(Stored data entries)

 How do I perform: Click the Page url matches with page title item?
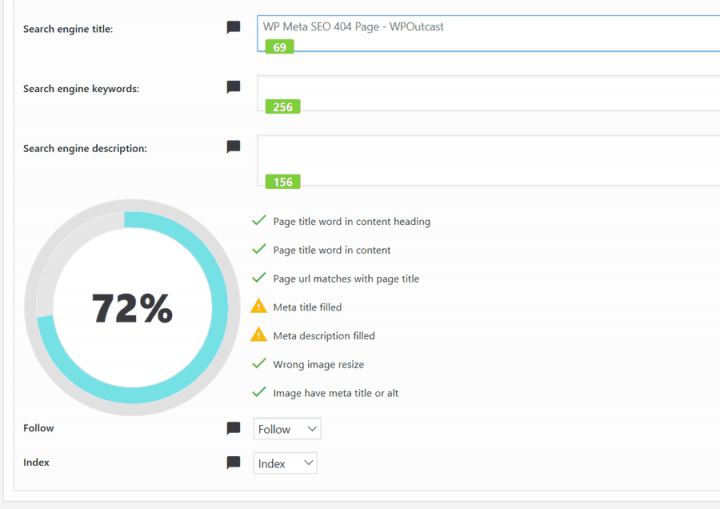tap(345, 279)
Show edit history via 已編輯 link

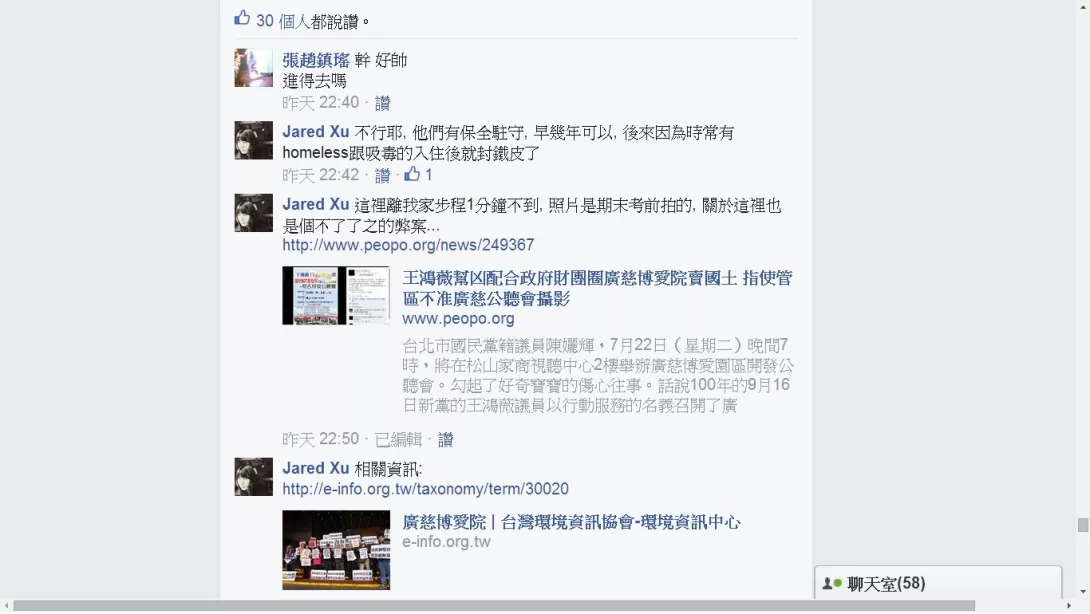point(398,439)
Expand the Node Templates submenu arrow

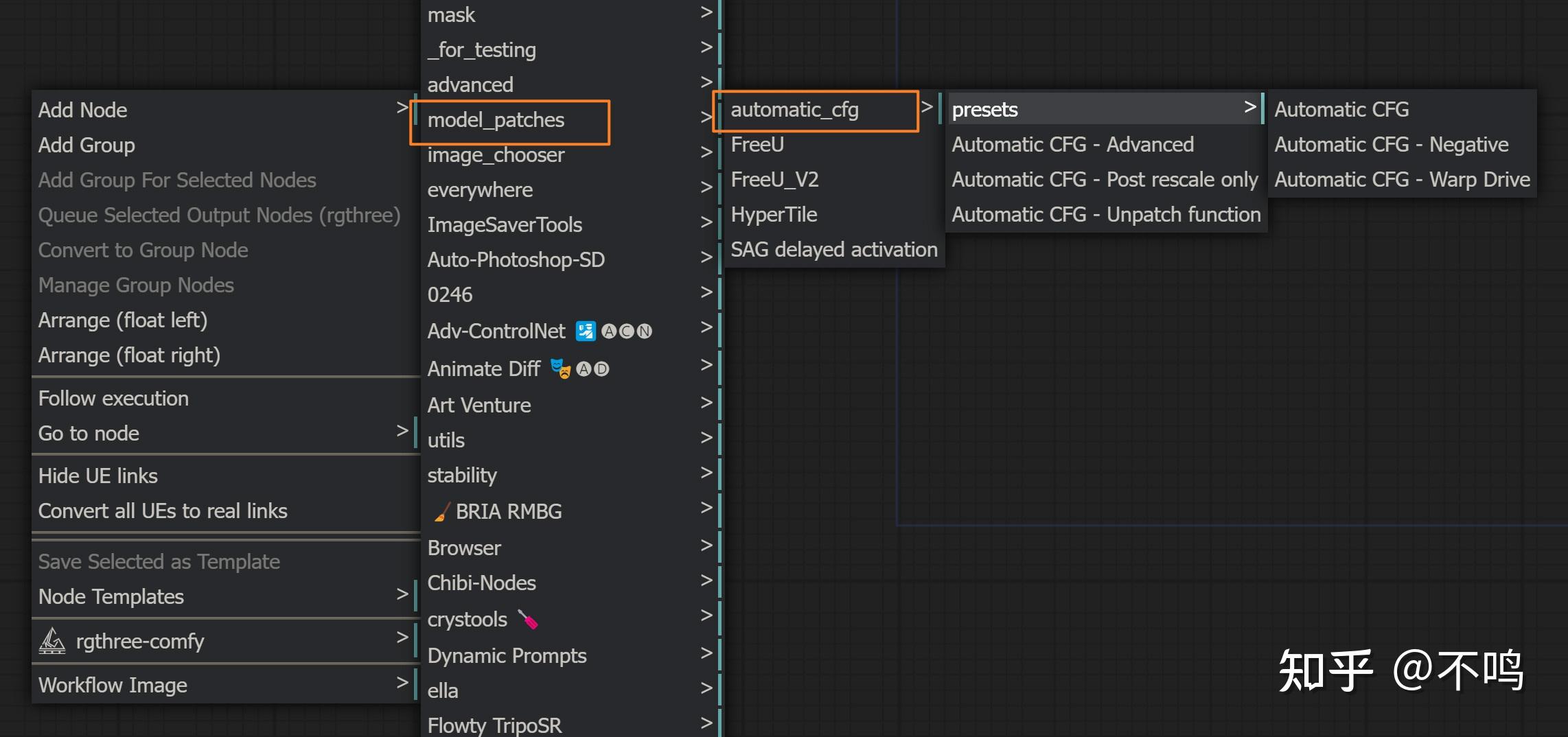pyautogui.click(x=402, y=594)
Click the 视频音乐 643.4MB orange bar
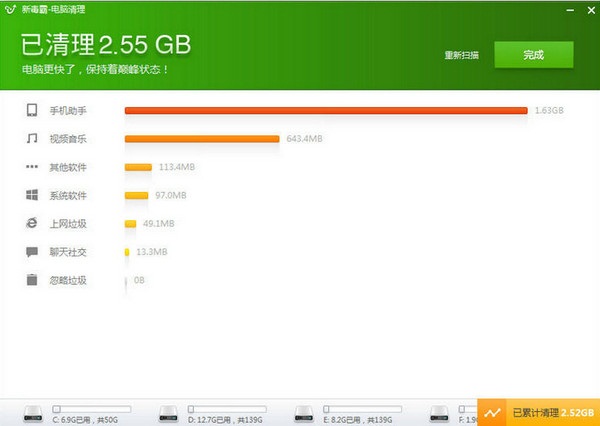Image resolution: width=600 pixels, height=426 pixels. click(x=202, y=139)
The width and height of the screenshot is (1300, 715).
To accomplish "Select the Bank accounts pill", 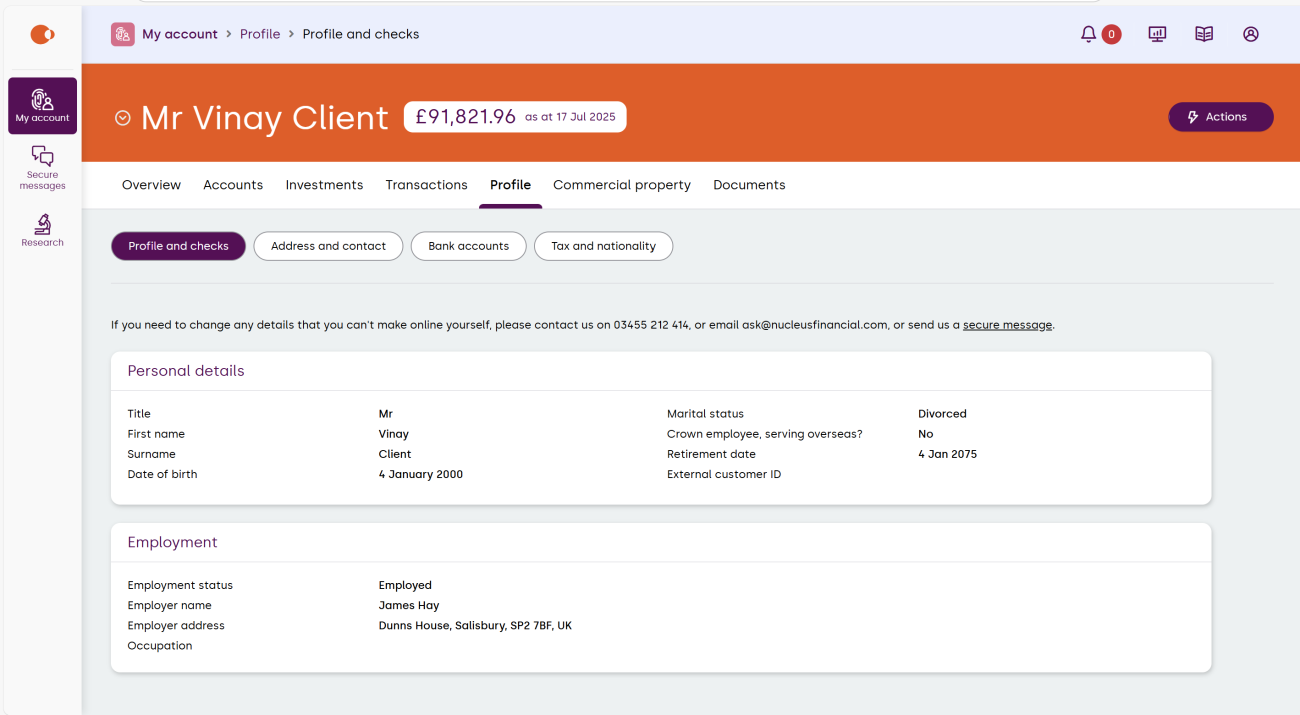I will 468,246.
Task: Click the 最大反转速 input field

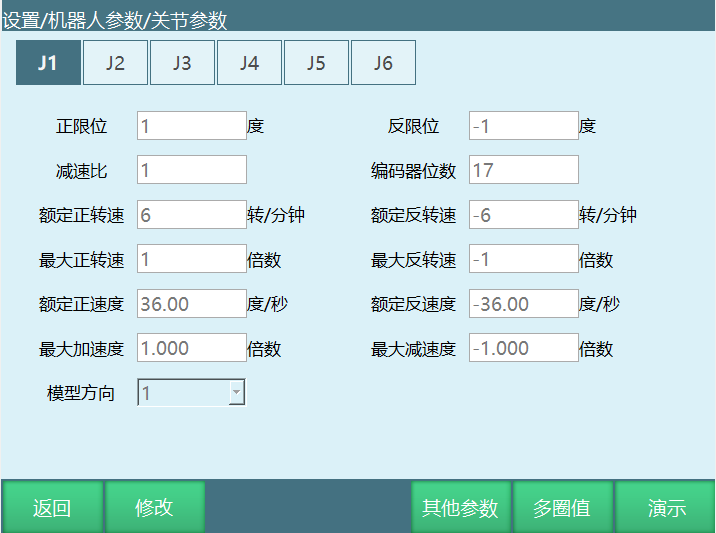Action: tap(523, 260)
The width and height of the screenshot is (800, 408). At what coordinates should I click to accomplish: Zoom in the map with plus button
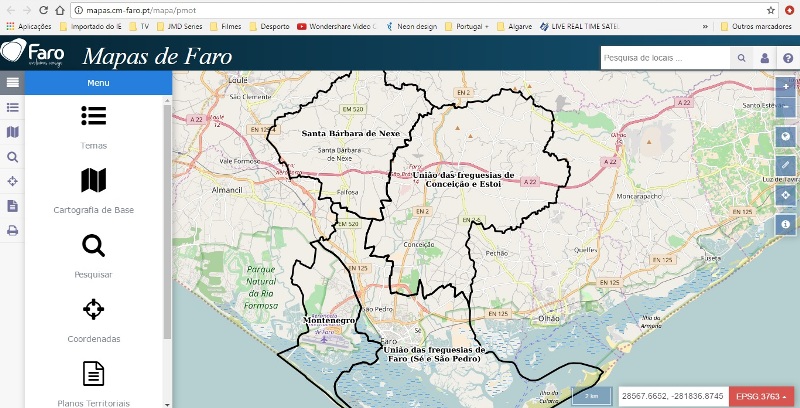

* [EXERCISE BRIEF]:
Read the entries above, then pull out the lines that include "screenshot".

* [ANSWER]:
The width and height of the screenshot is (1300, 715).
The width and height of the screenshot is (800, 408). At what coordinates should I click to accomplish: Zoom in the map with plus button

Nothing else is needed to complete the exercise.